▶ [Problem details]
Pull out each row below that contains the word "will", copying the whole row. Case counts.

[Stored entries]
<<<<
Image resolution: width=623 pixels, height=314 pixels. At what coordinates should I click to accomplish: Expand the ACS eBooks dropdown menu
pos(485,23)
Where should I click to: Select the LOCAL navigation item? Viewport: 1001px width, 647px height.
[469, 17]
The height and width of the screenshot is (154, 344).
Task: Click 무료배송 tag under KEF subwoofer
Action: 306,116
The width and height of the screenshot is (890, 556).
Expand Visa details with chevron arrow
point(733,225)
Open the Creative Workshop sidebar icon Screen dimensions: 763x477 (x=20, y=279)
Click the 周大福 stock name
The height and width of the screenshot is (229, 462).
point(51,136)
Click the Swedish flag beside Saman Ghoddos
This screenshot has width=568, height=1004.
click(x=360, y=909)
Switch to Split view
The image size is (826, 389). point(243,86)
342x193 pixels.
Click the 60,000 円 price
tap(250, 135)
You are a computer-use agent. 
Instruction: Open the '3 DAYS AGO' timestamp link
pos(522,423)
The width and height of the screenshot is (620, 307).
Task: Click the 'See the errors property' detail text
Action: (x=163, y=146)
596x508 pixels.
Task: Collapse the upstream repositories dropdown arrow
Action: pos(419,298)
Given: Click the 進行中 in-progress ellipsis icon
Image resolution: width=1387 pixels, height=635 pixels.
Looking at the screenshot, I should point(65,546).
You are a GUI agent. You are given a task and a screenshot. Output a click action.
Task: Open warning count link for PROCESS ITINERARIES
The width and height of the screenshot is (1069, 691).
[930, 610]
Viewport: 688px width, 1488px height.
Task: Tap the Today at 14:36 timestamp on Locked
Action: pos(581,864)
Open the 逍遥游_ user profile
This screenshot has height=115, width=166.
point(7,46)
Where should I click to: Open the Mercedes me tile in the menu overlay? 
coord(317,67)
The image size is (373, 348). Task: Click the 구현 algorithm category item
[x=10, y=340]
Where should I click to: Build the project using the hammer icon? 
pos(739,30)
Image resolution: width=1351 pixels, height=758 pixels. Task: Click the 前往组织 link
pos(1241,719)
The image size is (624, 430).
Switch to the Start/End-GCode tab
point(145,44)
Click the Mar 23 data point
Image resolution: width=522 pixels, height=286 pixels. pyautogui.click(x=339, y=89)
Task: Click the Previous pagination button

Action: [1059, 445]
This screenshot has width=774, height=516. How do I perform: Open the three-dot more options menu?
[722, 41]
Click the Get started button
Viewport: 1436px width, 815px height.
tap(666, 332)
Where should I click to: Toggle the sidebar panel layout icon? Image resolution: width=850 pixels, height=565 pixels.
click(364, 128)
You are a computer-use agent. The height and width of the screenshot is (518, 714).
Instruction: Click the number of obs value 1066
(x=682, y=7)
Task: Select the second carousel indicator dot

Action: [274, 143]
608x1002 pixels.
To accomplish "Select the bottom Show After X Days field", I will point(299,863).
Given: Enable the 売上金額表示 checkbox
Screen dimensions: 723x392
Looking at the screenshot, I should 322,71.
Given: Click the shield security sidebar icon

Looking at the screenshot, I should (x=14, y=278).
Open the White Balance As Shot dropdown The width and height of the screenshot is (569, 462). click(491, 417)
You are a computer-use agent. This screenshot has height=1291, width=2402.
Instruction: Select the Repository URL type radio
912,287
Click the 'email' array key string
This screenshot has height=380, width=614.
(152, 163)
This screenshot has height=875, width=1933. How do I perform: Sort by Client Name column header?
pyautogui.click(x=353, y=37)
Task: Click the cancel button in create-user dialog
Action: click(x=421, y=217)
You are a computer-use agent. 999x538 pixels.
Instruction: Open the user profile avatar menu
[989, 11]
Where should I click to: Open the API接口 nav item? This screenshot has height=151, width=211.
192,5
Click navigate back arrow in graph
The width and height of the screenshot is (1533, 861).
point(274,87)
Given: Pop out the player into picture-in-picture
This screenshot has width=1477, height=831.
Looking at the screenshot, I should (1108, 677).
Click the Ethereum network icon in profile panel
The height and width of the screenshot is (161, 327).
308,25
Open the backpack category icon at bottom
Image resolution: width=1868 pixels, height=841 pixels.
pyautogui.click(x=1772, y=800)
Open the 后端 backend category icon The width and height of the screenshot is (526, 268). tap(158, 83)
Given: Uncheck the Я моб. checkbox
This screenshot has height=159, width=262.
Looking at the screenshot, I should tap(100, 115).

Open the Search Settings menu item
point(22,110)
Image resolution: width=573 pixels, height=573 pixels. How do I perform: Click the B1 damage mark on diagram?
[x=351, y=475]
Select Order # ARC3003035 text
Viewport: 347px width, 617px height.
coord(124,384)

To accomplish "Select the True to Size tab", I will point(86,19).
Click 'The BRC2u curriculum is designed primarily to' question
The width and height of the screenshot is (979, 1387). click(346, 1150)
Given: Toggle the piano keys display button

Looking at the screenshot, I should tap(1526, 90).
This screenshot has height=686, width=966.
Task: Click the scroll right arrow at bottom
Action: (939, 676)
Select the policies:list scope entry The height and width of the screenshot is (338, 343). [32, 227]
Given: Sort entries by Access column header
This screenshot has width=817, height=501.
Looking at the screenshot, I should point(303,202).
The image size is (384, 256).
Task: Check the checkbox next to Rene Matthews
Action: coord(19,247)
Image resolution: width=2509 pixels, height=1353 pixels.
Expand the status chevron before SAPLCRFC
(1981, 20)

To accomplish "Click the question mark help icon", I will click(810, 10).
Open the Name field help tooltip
>>>>
▶ [Solution to the problem]
To accomplish "Select the bottom Show After X Days field", I will point(299,863).
To accomplish "Select the True to Size tab", I will point(86,19).
To accomplish "Click the question mark help icon", I will click(810, 10).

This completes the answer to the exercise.